Vitamin B12 and hepatitis C: molecular biology and human pathology

Abstract

Cobalamins are stored in high concentrations in the human liver and thus are available to participate in the regulation of hepatotropic virus functions. We show that cyanocobalamin (vitamin B12) inhibited the HCV internal ribosome entry site (IRES)-dependent translation of a reporter gene in vitro in a dose-dependent manner without significantly affecting the cap-dependent mechanism. Vitamin B12 failed to inhibit translation by IRES elements from encephalomyocarditis virus (EMCV) or classical swine fever virus (CSFV). We also demonstrate a relationship between the total cobalamin concentration in human sera and HCV viral load (a measure of viral replication in the host). The mean viral load was two orders of magnitude greater when the serum cobalamin concentration was above 200 pM (P < 0.003), suggesting that the total cobalamin concentration in an HCV-infected liver is biologically significant in HCV replication.

Figure 1

The proposed secondary structure of the genotype 1b HCV IRES, adapted from Honda et al. (6). The authentic initiation codon is boxed. (Inset) Comparison between HCV and classical swine fever virus (CSFV) IRES structures in domains IIIe, IIIf, and IV.

Figure 2

Plasmids used for in vitro translation inhibition assays. (a) The bicistronic constructs under the control of a T7 transcriptional promoter contained the Renilla luciferase (R-Luc) reporter gene, a viral IRES element, and the chloramphenicol acetyltransferase (CAT) reporter gene. The viral sequences incorporated in these constructs consisted of the 5′ UTRs of EMCV (586 nucleotides), CSFV (373 nucleotides), and HCV (341 nucleotides), respectively. (b) The monocistronic construct (T368-CAT) contained the HCV IRES sequence, consisting of the entire 5′ UTR (341 nucleotides) and 27 nucleotides of the polyprotein coding sequence, and the CAT reporter gene cloned into the pGEMT-Easy (Promega) expression vector.

Figure 3

Selective inhibition of the HCV IRES in vitro. Lane 1 shows the expression of both the HCV IRES-dependent CAT reporter gene and the cap-dependent firefly (FF)-Luc reporter gene in the lysate in the absence of added vitamin B12. Lane 2 shows the selective inhibition when the mRNA was preincubated with vitamin B12 (2.5 mM final concentration on the lysate) before translation. The unidentified minor bands in the gel represent peptide fragments that are characteristic products of the FF-Luc control RNA.

Figure 4

Vitamin B12 concentration dependence of the observed HCV IRES-dependent translational inhibition. The HCV IRES efficiency was plotted as a function of final vitamin B12 concentration from a bicistronic mRNA (Fig. 2a, ▴) or from a monocistronic mRNA (Fig. 2b, ●).
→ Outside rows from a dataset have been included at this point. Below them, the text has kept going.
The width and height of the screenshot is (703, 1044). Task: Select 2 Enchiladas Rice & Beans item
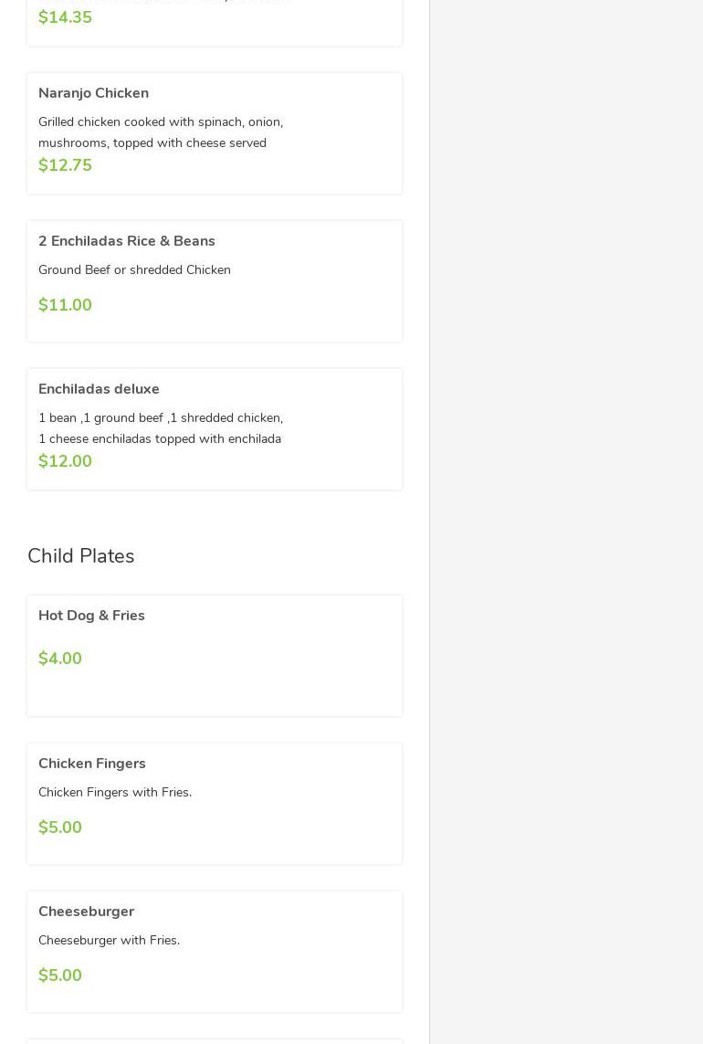pos(127,241)
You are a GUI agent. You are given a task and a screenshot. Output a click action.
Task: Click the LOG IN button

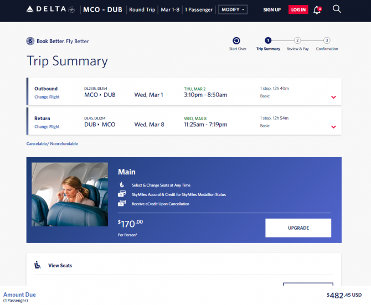tap(298, 10)
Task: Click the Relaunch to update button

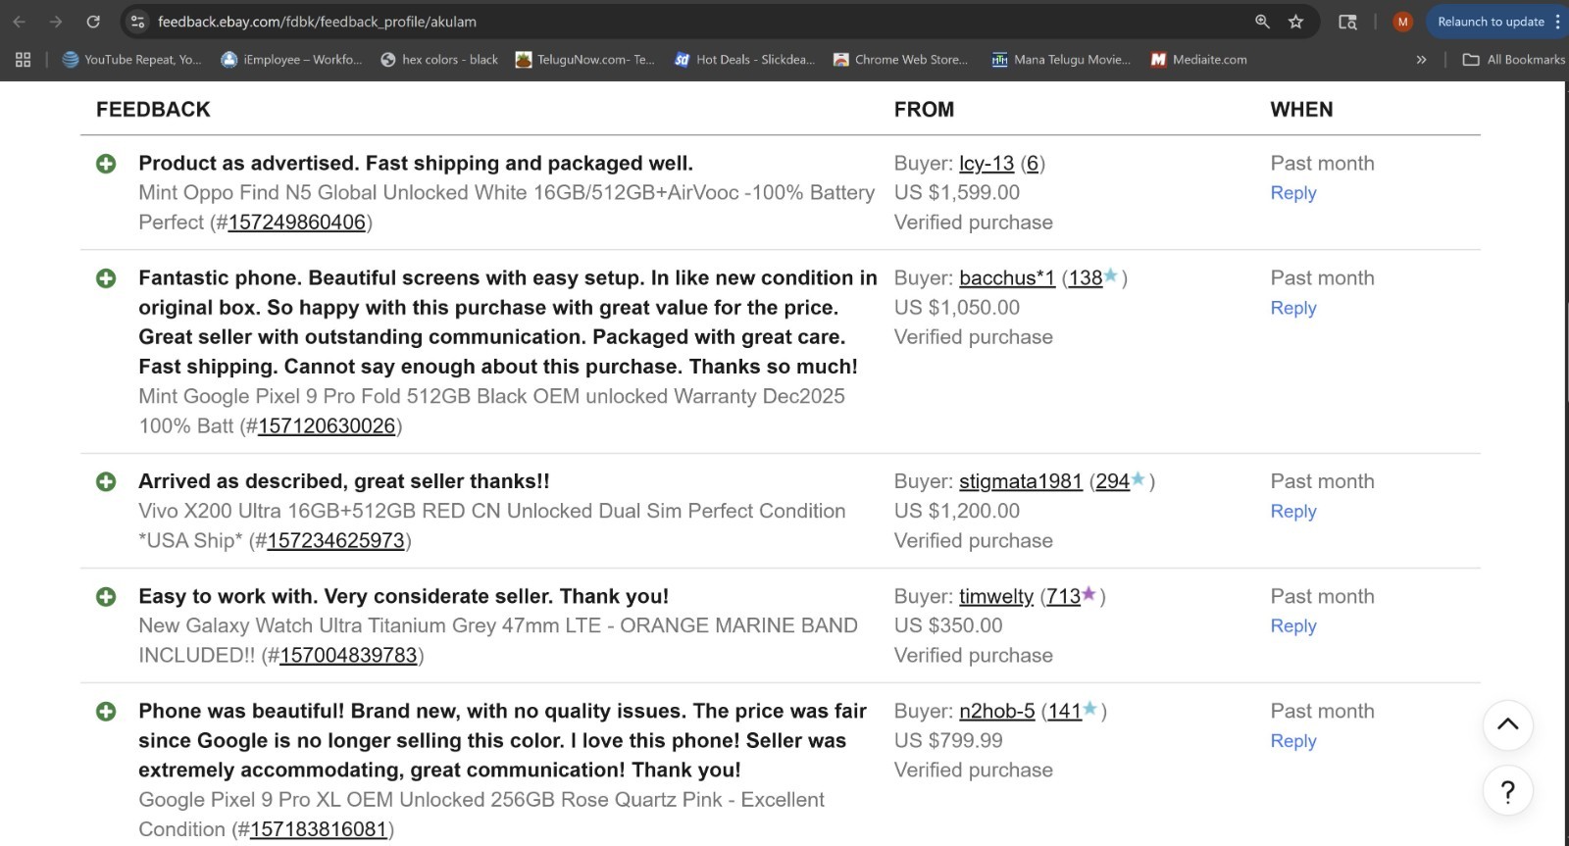Action: click(1490, 22)
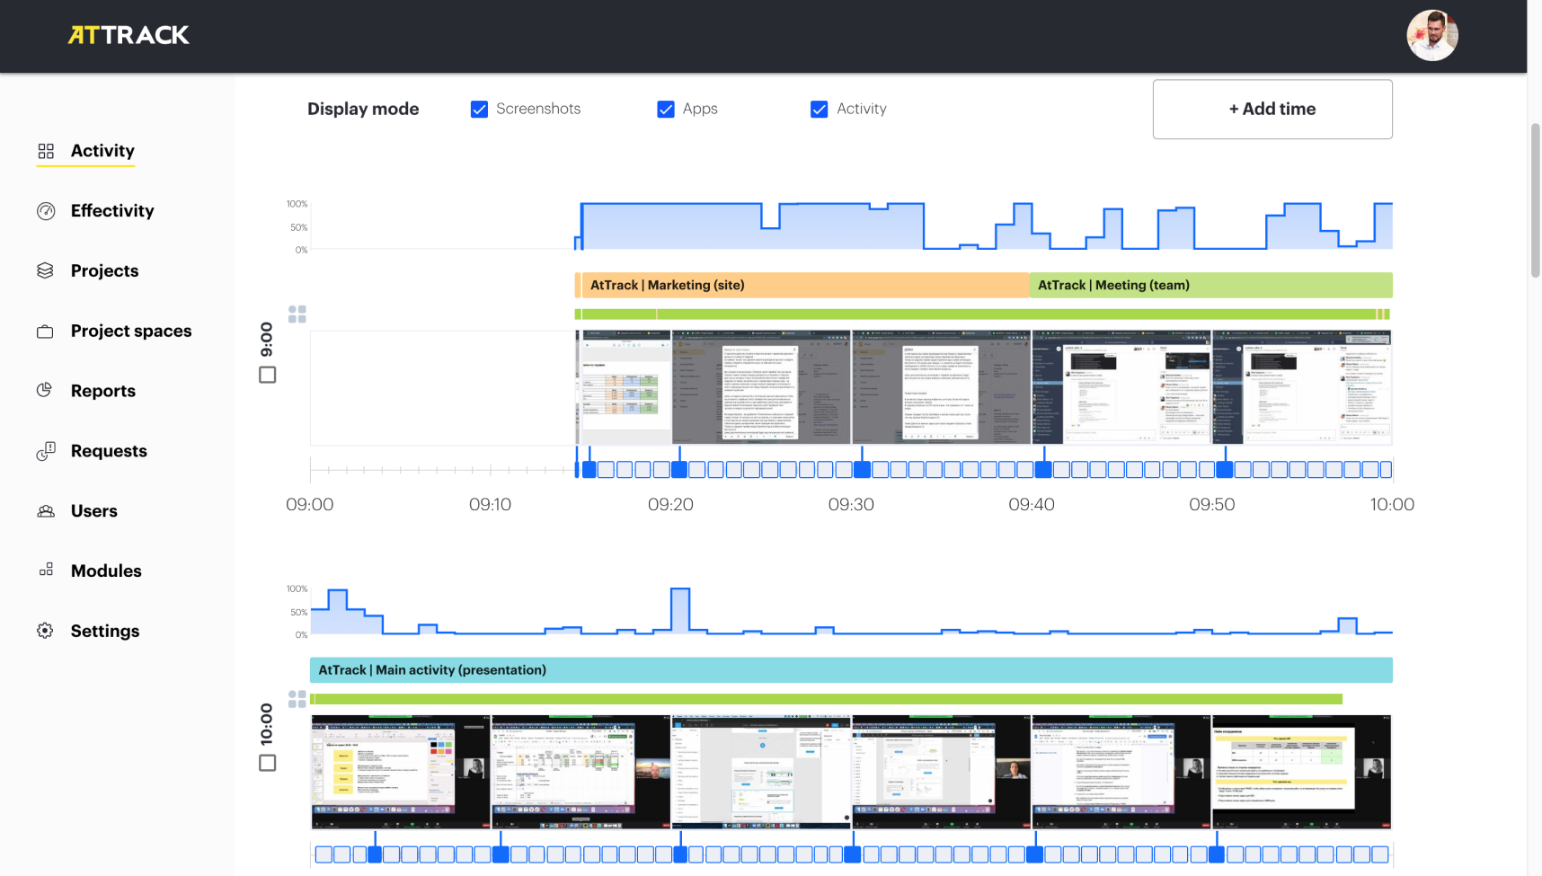This screenshot has width=1542, height=876.
Task: Click the Project spaces briefcase icon
Action: pyautogui.click(x=45, y=332)
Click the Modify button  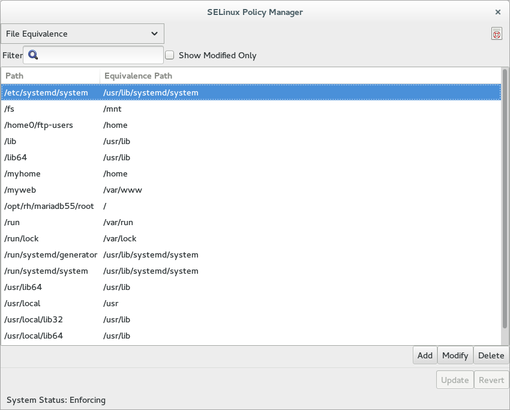455,356

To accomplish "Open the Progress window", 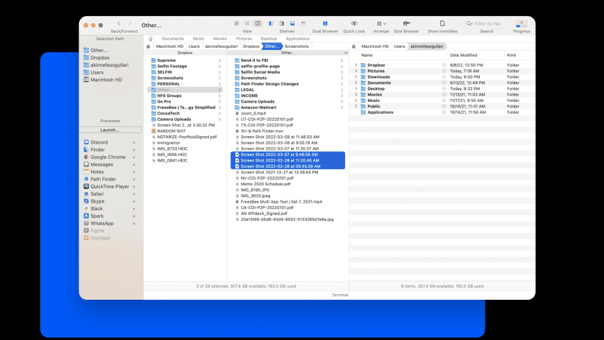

The IRES efficiency, defined as [CAT]/([CAT] + [Luc]), was calculated for each reaction and normalized to the reaction with no added vitamin B12. The curve fit a regular hyperbolic binding function (r = 0.98). The minimum IRES efficiency was ≈0.40, suggesting a maximum of 60% inhibition relative to the uninhibited control.

Figure 5

Specificity for the HCV IRES. Lanes 1–3 show the in vitro translation products from bicistronic mRNA containing EMCV, CSFV, and HCV IRES elements, respectively. Lanes 4–6 show the in vitro translation products formed when vitamin B12 was incorporated in the reaction mixture to a final concentration of 3 mM. The faster-migrating species is the HCV IRES-dependent CAT protein and the slower-migrating species is the cap-dependent R-Luc protein. The IRES efficiency for each reaction, defined as in Fig. 4 but not normalized, is listed below the corresponding lane. Lane 6 shows the characteristic 60% inhibition relative to lane 3.

Figure 6

Trapping by the HCV IRES–vitamin B12 complex. (a) Nonspecific inhibition of translation was observed when the full-length HCV IRES RNA (368 nucleotides) was added to a standard translation assay in the presence of 250 μM vitamin B12 (lane 4). This inhibition was not observed when either the HCV IRES RNA or vitamin B12 was omitted from the reaction (lanes 2 and 3, respectively). The gel was deliberately overloaded to convincingly illustrate the absence of protein in lane 4. (b) The suggested mechanism of the observed translational inactivation. Vitamin B12 binds specifically to the HCV IRES, trapping the preinitiation complex [minimally the 40S ribosomal subunit and the eIF2/Met-tRNA/GTP ternary complex (11)] on the ribosomal subunit loading site.

Figure 7

Relationship between HCV viral load and total serum cobalamin concentration. The HCV viral load was plotted against the total serum cobalamin concentration. The mean of the data below 200 pM differed significantly from the mean of the data above 200 pM (Mann–Whitney U test, P < 0.003).